== GIVEN PASSAGE ==
* * *

Subduing Demons In America: The Selected Poems of John Giorno

subduingdemonsinamerica

Soft Skull Press, 2009.

I first encountered John Giorno’s poetry in the early 1980s at the Final Academy, a celebration of William S. Burroughs life and work that happened in London. The next time was at a Tibetan Buddhist teaching in the space that was formerly Burroughs’ bunker on the Bowery in New York in the 1990s. John’s poetry moves freely in those spaces — the post-Beat world, avant New York, Tibetan Buddhism — and it’s changed my life and that of many others.  Subduing Demons is the first career spanning collection of John’s work.  I edited it, with full access to John’s work, and it contains many of John’s greatest poems, from the 1960s Pop/appropriation pieces such as “Constitution of the United States” to the psychedelic Buddhist pieces of the 1970s, to the hard hitting AIDS era slogan poems of the 1980s to outrageous recent pieces like “Thanx 4 Nothing”.

* * *

== OBJECTIVE A ==
Update the records from the line holding "Select the circular" through the line holding "tap(314, 156)", inclusive, so that "dot" is replaced by "marker" with everything else left unchanged, and return only those lines.

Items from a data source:
* * *

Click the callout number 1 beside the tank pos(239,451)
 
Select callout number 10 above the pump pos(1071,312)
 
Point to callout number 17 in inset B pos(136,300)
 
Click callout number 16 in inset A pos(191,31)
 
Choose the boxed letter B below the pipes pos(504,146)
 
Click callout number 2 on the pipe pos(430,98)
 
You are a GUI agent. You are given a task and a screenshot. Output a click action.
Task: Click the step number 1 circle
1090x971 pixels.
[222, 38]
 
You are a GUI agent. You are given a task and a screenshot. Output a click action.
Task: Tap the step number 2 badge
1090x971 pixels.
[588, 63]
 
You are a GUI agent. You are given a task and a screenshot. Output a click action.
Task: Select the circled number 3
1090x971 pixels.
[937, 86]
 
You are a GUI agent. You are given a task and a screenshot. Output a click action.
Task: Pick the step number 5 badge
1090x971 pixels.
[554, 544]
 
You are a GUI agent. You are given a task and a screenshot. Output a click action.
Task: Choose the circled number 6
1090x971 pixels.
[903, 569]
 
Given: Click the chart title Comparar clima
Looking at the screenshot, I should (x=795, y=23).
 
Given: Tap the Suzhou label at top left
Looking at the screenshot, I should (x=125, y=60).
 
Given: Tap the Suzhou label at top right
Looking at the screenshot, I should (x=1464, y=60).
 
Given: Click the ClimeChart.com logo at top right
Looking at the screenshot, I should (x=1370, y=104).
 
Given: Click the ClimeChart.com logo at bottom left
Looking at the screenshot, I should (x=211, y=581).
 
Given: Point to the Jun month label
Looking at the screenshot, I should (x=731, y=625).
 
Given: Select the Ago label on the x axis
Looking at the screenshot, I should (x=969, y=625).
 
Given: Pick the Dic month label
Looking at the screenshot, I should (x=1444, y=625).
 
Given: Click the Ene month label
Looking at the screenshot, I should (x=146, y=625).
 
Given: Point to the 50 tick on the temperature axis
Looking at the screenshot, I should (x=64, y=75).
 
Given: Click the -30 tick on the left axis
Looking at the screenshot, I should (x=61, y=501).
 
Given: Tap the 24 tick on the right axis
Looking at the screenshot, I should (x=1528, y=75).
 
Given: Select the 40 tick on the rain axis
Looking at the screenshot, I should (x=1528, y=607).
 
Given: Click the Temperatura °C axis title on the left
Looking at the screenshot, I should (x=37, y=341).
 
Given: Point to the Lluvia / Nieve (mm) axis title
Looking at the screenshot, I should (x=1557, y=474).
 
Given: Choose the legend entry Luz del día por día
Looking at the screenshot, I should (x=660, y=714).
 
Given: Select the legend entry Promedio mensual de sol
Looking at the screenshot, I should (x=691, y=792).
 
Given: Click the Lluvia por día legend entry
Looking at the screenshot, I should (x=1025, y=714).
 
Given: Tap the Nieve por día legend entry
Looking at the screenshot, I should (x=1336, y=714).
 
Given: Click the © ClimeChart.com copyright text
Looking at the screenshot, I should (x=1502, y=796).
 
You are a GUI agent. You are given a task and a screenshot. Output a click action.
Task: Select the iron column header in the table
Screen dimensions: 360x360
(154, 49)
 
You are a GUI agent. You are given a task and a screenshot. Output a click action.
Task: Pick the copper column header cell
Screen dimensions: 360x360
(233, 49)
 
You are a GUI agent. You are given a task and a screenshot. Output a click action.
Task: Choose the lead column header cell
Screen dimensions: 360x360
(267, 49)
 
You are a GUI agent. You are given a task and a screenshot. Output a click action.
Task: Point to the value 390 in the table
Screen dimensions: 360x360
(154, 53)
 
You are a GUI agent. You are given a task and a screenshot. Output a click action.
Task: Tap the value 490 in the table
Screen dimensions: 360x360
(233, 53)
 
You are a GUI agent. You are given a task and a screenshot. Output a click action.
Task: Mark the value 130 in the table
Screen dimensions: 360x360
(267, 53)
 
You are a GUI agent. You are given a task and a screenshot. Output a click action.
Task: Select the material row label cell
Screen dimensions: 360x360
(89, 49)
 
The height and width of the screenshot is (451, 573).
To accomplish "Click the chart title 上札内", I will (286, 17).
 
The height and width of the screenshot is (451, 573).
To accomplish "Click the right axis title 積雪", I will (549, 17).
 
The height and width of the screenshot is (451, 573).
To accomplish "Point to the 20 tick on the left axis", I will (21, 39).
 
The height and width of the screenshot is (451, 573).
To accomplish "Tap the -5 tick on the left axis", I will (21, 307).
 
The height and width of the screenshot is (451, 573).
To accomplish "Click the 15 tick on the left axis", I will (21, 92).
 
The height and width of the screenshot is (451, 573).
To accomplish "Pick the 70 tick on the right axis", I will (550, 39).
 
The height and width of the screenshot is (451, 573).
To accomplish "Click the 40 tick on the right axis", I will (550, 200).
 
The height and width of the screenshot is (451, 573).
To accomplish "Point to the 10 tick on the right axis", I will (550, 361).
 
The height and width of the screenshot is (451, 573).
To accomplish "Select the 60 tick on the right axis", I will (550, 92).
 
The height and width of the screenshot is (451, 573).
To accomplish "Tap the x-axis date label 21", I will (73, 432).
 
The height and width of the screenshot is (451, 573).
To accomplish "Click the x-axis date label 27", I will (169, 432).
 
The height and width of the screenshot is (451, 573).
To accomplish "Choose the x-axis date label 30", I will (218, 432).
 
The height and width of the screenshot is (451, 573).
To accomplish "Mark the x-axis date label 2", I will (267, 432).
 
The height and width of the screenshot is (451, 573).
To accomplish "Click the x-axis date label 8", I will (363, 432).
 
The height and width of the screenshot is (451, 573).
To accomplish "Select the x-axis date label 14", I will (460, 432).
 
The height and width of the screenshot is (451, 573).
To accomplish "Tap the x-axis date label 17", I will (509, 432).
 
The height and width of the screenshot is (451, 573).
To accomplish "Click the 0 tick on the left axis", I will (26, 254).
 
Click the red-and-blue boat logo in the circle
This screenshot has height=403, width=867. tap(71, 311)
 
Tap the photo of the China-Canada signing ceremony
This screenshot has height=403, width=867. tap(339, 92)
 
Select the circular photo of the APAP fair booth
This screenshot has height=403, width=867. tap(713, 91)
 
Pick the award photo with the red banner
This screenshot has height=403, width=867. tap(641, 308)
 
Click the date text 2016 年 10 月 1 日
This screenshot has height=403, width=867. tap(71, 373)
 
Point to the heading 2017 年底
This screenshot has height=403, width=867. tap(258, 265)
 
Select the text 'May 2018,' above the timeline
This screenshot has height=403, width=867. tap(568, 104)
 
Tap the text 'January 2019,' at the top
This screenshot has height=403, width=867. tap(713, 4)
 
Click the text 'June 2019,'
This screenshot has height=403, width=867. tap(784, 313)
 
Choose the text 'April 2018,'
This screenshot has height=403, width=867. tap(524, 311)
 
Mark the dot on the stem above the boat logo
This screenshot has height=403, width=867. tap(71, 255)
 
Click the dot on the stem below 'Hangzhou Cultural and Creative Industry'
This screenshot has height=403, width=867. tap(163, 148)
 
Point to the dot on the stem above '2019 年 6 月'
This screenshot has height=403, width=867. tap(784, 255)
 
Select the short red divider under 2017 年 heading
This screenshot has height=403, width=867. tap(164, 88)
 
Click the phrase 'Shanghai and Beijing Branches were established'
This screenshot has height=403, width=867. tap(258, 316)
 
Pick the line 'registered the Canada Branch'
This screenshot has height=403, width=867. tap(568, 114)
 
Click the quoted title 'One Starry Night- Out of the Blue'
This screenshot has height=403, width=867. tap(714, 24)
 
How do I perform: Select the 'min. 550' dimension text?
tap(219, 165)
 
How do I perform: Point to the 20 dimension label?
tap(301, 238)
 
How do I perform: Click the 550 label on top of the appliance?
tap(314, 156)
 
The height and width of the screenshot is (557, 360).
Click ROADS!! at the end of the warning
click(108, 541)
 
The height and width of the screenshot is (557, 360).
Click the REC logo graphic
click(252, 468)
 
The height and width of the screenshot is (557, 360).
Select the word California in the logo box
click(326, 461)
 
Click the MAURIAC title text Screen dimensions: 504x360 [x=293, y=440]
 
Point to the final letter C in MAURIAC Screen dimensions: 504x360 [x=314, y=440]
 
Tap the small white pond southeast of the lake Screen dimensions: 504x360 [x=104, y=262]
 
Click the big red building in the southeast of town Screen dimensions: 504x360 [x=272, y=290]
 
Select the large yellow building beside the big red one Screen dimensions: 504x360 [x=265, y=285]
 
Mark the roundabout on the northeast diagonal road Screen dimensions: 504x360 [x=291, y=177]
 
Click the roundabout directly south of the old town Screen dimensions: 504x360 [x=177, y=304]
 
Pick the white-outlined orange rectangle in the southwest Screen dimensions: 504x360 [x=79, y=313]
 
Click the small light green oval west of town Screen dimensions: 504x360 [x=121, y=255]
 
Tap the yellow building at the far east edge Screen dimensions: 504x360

* * *

== OBJECTIVE B ==
In the passage on John Giorno's selected poems, what was the event where the writer first encountered Giorno's poetry?

== FULL SOLUTION A ==
Select the circular photo of the APAP fair booth
This screenshot has height=403, width=867. tap(713, 91)
 
Pick the award photo with the red banner
This screenshot has height=403, width=867. tap(641, 308)
 
Click the date text 2016 年 10 月 1 日
This screenshot has height=403, width=867. tap(71, 373)
 
Point to the heading 2017 年底
This screenshot has height=403, width=867. tap(258, 265)
 
Select the text 'May 2018,' above the timeline
This screenshot has height=403, width=867. tap(568, 104)
 
Tap the text 'January 2019,' at the top
This screenshot has height=403, width=867. tap(713, 4)
 
Click the text 'June 2019,'
This screenshot has height=403, width=867. tap(784, 313)
 
Choose the text 'April 2018,'
This screenshot has height=403, width=867. tap(524, 311)
 
Mark the marker on the stem above the boat logo
This screenshot has height=403, width=867. tap(71, 255)
 
Click the marker on the stem below 'Hangzhou Cultural and Creative Industry'
This screenshot has height=403, width=867. tap(163, 148)
 
Point to the marker on the stem above '2019 年 6 月'
This screenshot has height=403, width=867. tap(784, 255)
 
Select the short red divider under 2017 年 heading
This screenshot has height=403, width=867. tap(164, 88)
 
Click the phrase 'Shanghai and Beijing Branches were established'
This screenshot has height=403, width=867. tap(258, 316)
 
Pick the line 'registered the Canada Branch'
This screenshot has height=403, width=867. tap(568, 114)
 
Click the quoted title 'One Starry Night- Out of the Blue'
This screenshot has height=403, width=867. tap(714, 24)
 
How do I perform: Select the 'min. 550' dimension text?
tap(219, 165)
 
How do I perform: Point to the 20 dimension label?
tap(301, 238)
 
How do I perform: Click the 550 label on top of the appliance?
tap(314, 156)

== FULL SOLUTION B ==
The Final Academy, a celebration of William S. Burroughs' life and work held in London in the early 1980s.